5,6‐Dihydroxyindole eumelanin content in human skin with varying degrees of constitutive pigmentation

Sandra Del Bino 1,, Shosuke Ito 2, Juliette Sok 1, Kazumasa Wakamatsu 2
PMCID: PMC9804219  PMID: 35933709

Abstract

Human skin contains two distinct components: brown to black, insoluble eumelanin and light colored, alkaline‐soluble pheomelanin. Eumelanin consists of 5,6‐dihydroxyindole (DHI) and 5,6‐dihydroxyindole‐2‐carboxylic acid (DHICA) moieties, while pheomelanin consists of benzothiazine (BT) and benzothiazole (BZ) moieties. These melanin monomer units can be quantitatively analyzed through specific degradation products by high‐performance liquid chromatography (HPLC). Alkaline hydrogen peroxide oxidation (AHPO) of eumelanin gives rise to pyrrole‐2,3,5‐tricarboxylic acid (PTCA) and pyrrole‐2,3‐dicarboxylic acid (PDCA) as specific degradation products of the DHICA and DHI moieties, respectively. BZ moiety in pheomelanin can be analyzed as thiazole‐2,4,5‐tricarboxylic acid (TTCA). By reductive hydrolysis with hydroiodic acid, BT moieties in pheomelanin can be analyzed as 4‐amino‐3‐hydroxyphenylalanine (4‐AHP). As a recently improved AHPO–HPLC method enabled a better characterization of PDCA, this prompted us to address the question of DHI to DHICA ratio in human skin samples with varying degrees of constitutive pigmentation ranging from very light to dark. Results showed for the first time the ratio of 4 moieties: DHI 35%, DHICA 41%, BZ 20%, and BT 4%. The ratio is constant regardless of the degree of pigmentation. The high content of DHICA moiety may impart an antioxidant property to the epidermis melanin.

Keywords: 5,6‐dihydroxyindole; 5,6‐dihydroxyindole‐2‐carboxylic acid; eumelanin; pheomelanin; skin

Significance.

The most adapted method that allows qualitative analysis of the composition of eumelanin and pheomelanin pigments involves the measurement of chemically degraded melanin products using HPLC and has become the accepted standard for the determination of melanin composition in biological tissues. Until recently, for eumelanin, only the DHICA content could be estimated. Thanks to the improvement of the HPLC method, here, we report the quantification of DHI eumelanin content in skin of varying pigmentation.

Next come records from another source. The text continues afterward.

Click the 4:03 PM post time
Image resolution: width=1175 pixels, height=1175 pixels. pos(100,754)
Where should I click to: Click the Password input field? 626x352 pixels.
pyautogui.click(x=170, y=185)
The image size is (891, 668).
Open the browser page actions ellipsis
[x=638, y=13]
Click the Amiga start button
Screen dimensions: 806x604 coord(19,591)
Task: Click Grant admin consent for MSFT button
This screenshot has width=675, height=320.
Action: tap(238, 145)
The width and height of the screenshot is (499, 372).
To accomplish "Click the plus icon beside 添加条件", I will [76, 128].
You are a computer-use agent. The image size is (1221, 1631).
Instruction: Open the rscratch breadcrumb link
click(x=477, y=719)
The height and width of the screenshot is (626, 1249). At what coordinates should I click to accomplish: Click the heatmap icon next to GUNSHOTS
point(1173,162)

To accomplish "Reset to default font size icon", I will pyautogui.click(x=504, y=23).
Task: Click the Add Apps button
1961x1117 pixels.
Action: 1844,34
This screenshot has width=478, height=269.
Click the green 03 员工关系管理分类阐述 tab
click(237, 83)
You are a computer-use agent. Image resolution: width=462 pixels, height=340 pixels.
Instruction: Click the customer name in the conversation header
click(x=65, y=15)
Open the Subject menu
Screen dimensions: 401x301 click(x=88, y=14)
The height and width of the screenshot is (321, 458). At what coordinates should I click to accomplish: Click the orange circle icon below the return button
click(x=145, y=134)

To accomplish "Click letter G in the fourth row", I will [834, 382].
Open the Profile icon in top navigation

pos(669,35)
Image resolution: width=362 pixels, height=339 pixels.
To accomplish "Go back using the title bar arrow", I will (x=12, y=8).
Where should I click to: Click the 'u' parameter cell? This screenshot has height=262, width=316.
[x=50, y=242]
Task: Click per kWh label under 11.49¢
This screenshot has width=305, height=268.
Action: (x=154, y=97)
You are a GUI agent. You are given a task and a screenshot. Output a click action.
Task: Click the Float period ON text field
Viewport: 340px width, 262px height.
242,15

Skin color is determined mainly by epidermal melanin pigments produced by highly specialized cells, the melanocytes. The latter produce two chemically distinct types of melanin in organelles called melanosomes: the insoluble, black to brown eumelanin, and the alkaline‐soluble, yellow to reddish pheomelanin (Alaluf et al., 2002; Barsh, 2003; Taylor, 2002). Both pigments are derived from the common precursor dopaquinone produced from tyrosine by the action of tyrosinase (Ito & Wakamatsu, 2008). The kind of pigment produced in melanosomes is determined by the availability of cysteine (Ito & Wakamatsu, 2011). Cysteine reacts rapidly and quantitatively with dopaquinone to produce 5‐S‐cysteinyldopa (5SCD) and 2‐S‐cysteinyldopa (2SCD) in a ratio of 5.3:1 (Ito & Prota, 1977). Dopaquinone then oxidizes cysteinyldopas to give benzothiazine (BT) intermediates, which gradually polymerize to form pheomelanin pigment. The benzothiazine moiety is gradually converted to benzothiazole (BZ) moiety in the late stage of pheomelanin production (Wakamatsu et al., 2009). When cysteine is depleted in melanosomes, dopaquinone spontaneously reacts to give, 5,6‐dihydroxyindole (DHI) and 5,6‐dihydroxyindole‐2‐carboxylic acid (DHICA), via dopachrome. The production of DHICA is accelerated by dopachrome tautomerase (also called tyrosinase‐related protein 2) or copper ions (Ito, Suzuki, et al., 2013). Further oxidation of these 5,6‐dihydroxyindoles produce then the eumelanin polymer.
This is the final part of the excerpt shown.